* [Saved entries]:
*****

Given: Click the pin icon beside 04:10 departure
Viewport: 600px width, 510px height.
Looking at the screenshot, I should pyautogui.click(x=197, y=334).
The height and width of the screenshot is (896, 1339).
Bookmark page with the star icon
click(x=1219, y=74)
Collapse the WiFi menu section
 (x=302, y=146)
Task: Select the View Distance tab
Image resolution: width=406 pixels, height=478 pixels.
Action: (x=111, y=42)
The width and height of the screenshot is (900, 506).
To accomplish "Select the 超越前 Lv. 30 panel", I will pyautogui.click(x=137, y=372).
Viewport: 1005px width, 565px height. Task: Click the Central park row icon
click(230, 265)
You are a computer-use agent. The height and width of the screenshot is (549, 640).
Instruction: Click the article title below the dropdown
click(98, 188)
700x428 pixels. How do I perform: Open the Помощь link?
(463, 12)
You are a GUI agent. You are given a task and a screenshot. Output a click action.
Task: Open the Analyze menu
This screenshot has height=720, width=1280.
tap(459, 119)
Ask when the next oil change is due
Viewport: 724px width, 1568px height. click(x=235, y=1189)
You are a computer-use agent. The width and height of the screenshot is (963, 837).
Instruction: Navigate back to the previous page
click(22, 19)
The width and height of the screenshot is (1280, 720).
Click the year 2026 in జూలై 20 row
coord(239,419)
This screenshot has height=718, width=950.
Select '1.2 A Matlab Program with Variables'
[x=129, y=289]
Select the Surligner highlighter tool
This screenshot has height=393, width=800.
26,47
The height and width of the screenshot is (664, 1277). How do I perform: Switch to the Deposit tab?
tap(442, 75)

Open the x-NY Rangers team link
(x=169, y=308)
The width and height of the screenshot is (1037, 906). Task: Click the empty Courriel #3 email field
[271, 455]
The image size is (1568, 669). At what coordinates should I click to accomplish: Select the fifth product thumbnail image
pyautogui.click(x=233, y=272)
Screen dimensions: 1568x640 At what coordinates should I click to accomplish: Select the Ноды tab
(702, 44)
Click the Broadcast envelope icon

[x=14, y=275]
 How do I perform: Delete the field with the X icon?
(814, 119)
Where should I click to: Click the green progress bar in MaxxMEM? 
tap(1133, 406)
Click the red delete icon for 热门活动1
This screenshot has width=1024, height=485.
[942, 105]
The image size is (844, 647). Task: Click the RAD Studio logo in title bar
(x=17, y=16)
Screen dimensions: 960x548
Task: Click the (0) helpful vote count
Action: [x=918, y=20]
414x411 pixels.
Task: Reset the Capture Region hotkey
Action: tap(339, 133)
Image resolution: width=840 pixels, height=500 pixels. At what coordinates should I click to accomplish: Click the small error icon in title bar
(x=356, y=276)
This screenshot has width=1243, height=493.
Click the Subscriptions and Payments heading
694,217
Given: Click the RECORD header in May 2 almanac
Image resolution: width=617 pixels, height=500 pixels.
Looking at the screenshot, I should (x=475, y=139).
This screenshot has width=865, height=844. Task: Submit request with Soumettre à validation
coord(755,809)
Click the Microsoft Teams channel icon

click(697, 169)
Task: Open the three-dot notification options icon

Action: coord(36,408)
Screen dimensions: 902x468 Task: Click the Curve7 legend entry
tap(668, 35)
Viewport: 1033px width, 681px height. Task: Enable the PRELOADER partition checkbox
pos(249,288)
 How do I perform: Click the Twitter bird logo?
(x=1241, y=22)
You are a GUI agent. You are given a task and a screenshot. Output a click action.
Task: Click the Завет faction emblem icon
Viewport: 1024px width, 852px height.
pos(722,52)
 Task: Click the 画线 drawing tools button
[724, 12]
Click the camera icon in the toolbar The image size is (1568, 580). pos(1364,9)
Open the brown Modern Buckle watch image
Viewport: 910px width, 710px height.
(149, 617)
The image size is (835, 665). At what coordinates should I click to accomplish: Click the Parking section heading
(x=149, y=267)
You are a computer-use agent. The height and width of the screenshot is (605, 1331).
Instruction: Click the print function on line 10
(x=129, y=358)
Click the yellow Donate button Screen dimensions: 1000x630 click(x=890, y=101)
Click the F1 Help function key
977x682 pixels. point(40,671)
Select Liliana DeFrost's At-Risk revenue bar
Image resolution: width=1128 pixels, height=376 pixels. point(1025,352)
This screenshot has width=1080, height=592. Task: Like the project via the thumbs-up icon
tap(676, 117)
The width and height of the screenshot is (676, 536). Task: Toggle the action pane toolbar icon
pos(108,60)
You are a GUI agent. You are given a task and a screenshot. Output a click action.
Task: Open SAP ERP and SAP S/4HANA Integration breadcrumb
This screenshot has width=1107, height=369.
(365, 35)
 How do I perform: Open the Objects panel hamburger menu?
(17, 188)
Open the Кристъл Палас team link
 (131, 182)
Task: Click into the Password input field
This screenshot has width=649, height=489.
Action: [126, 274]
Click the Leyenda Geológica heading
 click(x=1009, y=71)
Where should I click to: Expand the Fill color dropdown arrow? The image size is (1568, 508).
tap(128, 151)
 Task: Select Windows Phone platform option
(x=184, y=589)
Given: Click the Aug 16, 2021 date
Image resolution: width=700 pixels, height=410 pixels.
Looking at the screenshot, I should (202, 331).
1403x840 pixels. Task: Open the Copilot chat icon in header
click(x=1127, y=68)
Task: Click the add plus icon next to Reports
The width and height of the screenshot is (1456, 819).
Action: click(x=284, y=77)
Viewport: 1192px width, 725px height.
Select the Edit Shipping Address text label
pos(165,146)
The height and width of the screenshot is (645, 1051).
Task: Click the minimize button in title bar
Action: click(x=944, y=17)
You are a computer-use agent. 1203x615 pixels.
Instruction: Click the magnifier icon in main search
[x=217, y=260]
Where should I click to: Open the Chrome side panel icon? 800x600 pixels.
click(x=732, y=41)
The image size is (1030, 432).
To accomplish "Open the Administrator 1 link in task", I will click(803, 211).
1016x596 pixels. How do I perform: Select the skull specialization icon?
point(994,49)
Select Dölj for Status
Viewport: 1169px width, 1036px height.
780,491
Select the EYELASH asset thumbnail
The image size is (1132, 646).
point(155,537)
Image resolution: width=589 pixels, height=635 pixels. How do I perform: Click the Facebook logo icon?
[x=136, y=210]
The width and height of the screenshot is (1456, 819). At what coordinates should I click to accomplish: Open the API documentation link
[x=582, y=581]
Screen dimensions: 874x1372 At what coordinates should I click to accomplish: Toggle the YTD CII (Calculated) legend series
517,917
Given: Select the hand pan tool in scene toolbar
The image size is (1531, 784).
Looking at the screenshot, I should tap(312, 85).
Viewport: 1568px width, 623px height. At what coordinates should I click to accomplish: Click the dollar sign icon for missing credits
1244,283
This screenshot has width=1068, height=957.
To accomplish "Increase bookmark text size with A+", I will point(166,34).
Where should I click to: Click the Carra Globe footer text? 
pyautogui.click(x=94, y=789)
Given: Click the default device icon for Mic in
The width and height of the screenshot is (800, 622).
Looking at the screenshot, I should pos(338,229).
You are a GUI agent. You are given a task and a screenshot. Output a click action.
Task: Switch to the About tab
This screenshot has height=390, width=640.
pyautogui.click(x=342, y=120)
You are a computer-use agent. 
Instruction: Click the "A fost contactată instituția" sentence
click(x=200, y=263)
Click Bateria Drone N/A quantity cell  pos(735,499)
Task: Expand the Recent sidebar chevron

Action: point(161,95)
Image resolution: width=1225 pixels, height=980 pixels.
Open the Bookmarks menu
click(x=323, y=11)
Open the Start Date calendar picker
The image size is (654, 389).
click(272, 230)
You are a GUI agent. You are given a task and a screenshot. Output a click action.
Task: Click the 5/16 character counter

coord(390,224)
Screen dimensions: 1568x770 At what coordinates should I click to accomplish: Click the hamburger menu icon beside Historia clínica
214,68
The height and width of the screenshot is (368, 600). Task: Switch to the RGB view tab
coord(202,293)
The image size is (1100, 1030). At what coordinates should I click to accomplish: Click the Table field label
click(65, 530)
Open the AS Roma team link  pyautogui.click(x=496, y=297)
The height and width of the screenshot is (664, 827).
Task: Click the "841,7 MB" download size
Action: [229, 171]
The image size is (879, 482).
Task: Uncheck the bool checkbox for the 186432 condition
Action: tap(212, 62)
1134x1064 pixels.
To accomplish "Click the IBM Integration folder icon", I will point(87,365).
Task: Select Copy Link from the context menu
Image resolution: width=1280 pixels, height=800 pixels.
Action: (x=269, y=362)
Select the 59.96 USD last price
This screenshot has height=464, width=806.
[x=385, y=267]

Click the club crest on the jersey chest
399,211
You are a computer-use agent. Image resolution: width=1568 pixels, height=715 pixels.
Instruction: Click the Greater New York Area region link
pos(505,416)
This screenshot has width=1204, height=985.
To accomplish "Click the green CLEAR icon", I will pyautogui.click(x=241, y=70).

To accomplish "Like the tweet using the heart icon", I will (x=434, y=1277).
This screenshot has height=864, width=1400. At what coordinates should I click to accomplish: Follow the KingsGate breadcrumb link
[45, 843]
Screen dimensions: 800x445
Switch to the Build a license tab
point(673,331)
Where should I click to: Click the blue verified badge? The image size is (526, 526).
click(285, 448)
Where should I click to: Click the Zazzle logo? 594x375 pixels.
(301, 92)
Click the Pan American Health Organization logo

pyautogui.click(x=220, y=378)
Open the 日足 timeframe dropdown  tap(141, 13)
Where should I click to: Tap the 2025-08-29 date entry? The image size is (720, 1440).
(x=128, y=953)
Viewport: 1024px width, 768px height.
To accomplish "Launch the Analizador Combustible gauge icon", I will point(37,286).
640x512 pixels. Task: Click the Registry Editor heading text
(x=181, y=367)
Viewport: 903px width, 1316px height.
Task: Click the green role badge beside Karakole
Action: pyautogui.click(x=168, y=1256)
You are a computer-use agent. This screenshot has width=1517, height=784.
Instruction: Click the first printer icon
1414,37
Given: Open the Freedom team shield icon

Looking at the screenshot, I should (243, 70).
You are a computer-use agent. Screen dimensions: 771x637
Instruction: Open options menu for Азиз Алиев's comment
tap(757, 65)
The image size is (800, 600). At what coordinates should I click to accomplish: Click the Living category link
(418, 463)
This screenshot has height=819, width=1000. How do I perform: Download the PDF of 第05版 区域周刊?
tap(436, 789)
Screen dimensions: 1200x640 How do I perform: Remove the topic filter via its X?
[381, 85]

*****

* [Your instructions]: Set down exactly the lines that begin the records and continue through the line bearing "is (549, 640)."; include both ends.

* [Answer space]:
Given: Click the pin icon beside 04:10 departure
Viewport: 600px width, 510px height.
Looking at the screenshot, I should pyautogui.click(x=197, y=334).
The height and width of the screenshot is (896, 1339).
Bookmark page with the star icon
click(x=1219, y=74)
Collapse the WiFi menu section
 (x=302, y=146)
Task: Select the View Distance tab
Image resolution: width=406 pixels, height=478 pixels.
Action: (x=111, y=42)
The width and height of the screenshot is (900, 506).
To accomplish "Select the 超越前 Lv. 30 panel", I will pyautogui.click(x=137, y=372).
Viewport: 1005px width, 565px height. Task: Click the Central park row icon
click(230, 265)
You are a computer-use agent. The height and width of the screenshot is (549, 640).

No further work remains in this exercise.